The Persians of antiquity were renowned for their lavish cuisine and their never-ceasing fascination with the exotic. These traits still find expression in the cooking of India’s rapidly dwindling Parsi population — descendants of Zoroastrians who fled Persia after the Sassanian empire fell to the invading Arabs. The first book published in the United States on Parsi food written by a Parsi, this beautiful volume includes 165 recipes and makes one of India’s most remarkable regional cuisines accessible to Westerners. In an intimate narrative rich with personal experience, the author leads readers into a world of new ideas, tastes, ingredients, and techniques, with a range of easy and seductive menus that will reassure neophytes and challenge explorers.

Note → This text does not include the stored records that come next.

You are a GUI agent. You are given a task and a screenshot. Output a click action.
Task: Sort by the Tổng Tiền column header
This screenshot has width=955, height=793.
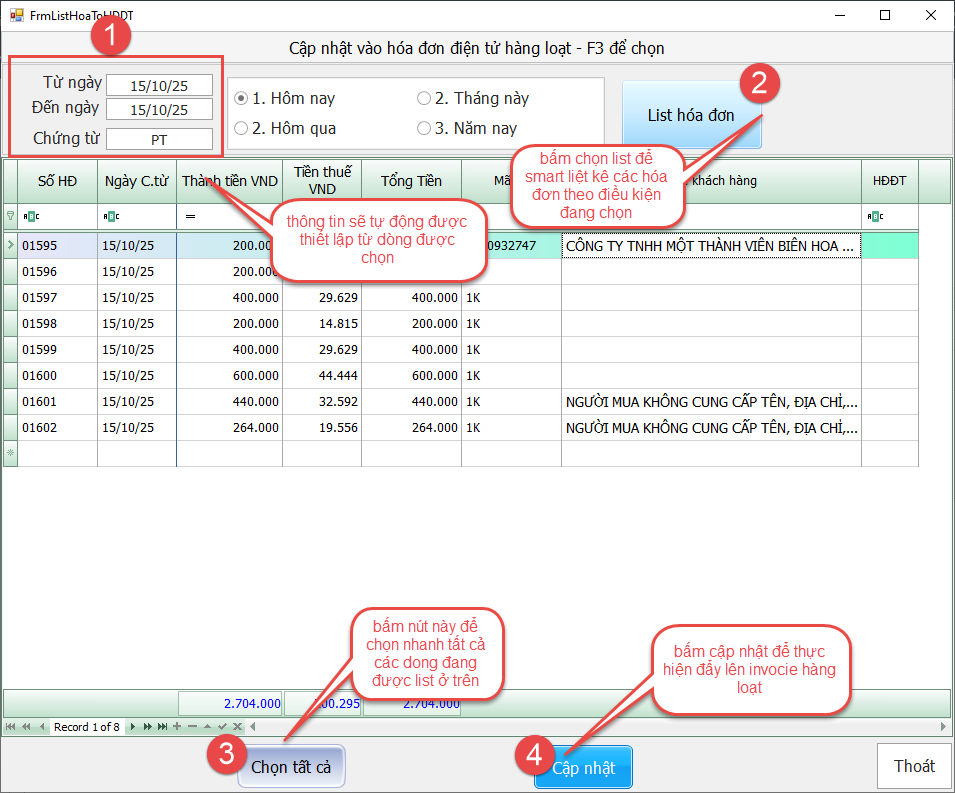click(x=411, y=181)
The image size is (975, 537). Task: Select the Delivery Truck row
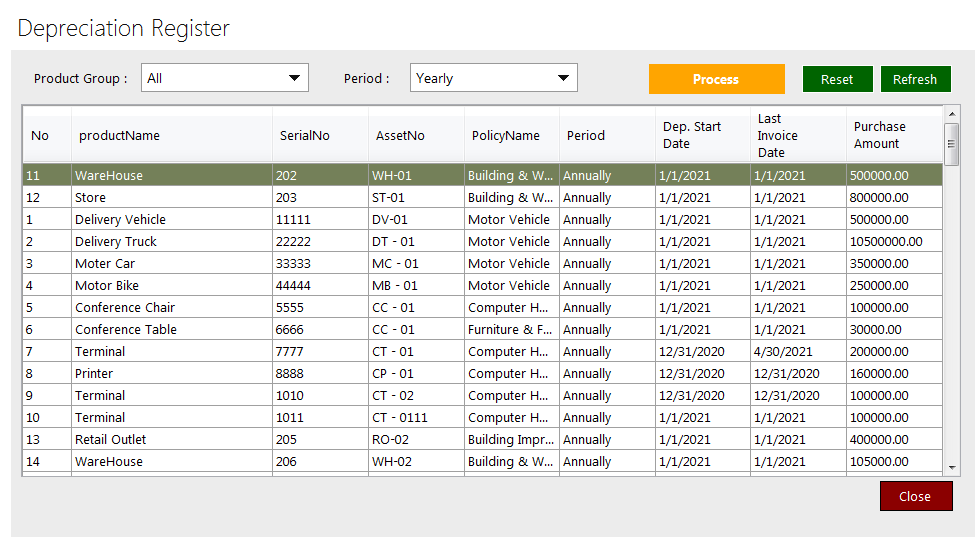tap(116, 242)
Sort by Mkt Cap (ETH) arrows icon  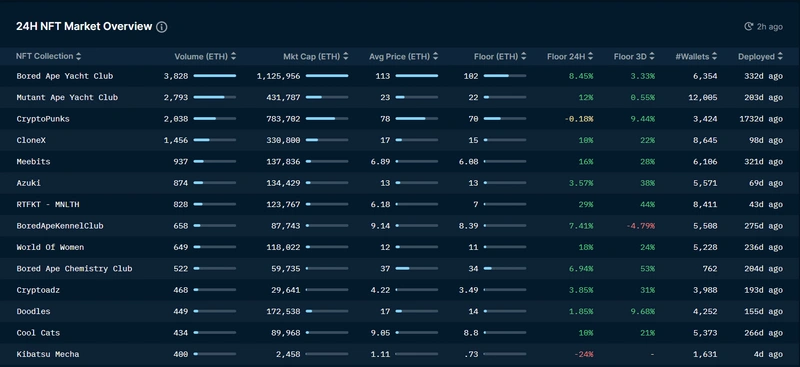346,57
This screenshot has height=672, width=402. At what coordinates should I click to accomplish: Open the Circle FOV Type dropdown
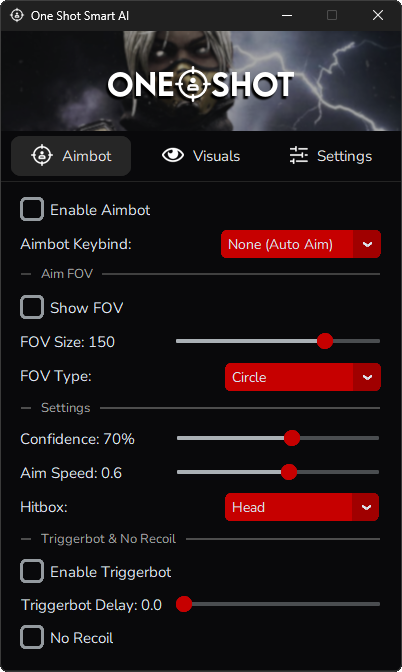coord(303,377)
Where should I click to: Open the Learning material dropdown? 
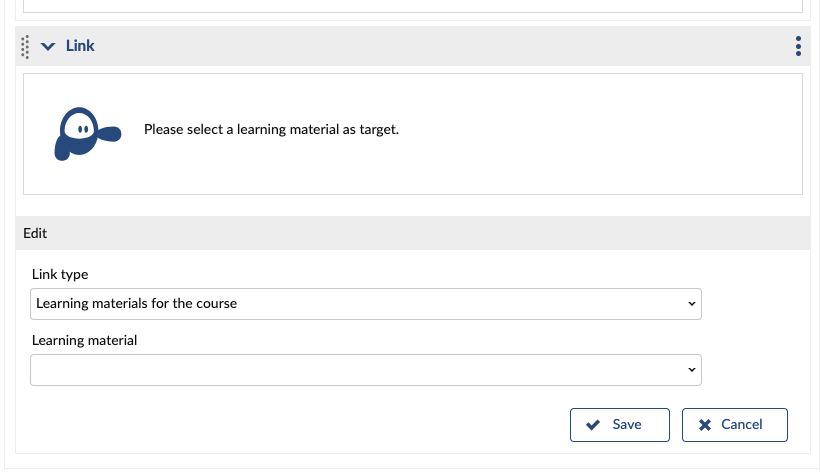coord(365,370)
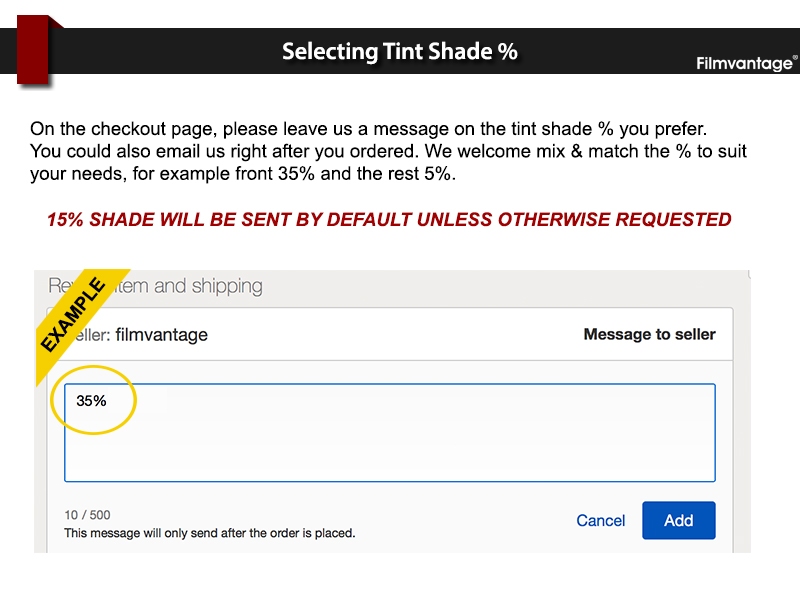This screenshot has width=800, height=606.
Task: Click the Message to seller label
Action: click(649, 334)
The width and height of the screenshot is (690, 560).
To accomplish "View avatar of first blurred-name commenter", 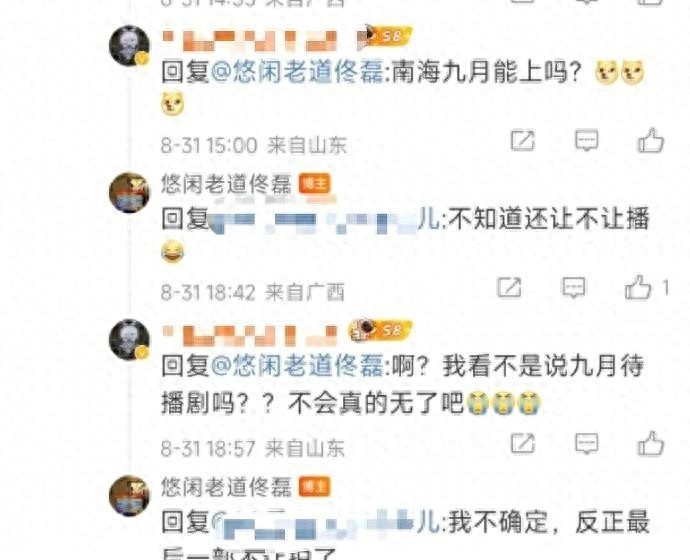I will (129, 46).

With pervading wit and droll sense of humour, Niloufer Ichaporia King tells us what it means to be part of the 7,000-year-old Parsi culture, and how this plays out in a crazy amalgam of India and the West.
The irresistible voice in My Bombay Kitchen, supported by black-and-white family photos and impish line drawings by King’s husband, a research biochemist at UC Berkeley, contextualizes spectacular recipes that take you on a journey whether you actually prepare them or not — but you can with King’s instructions.
She brings alive culinary traditions, passed on through generations of beloved household cooks, mothers and grandmothers.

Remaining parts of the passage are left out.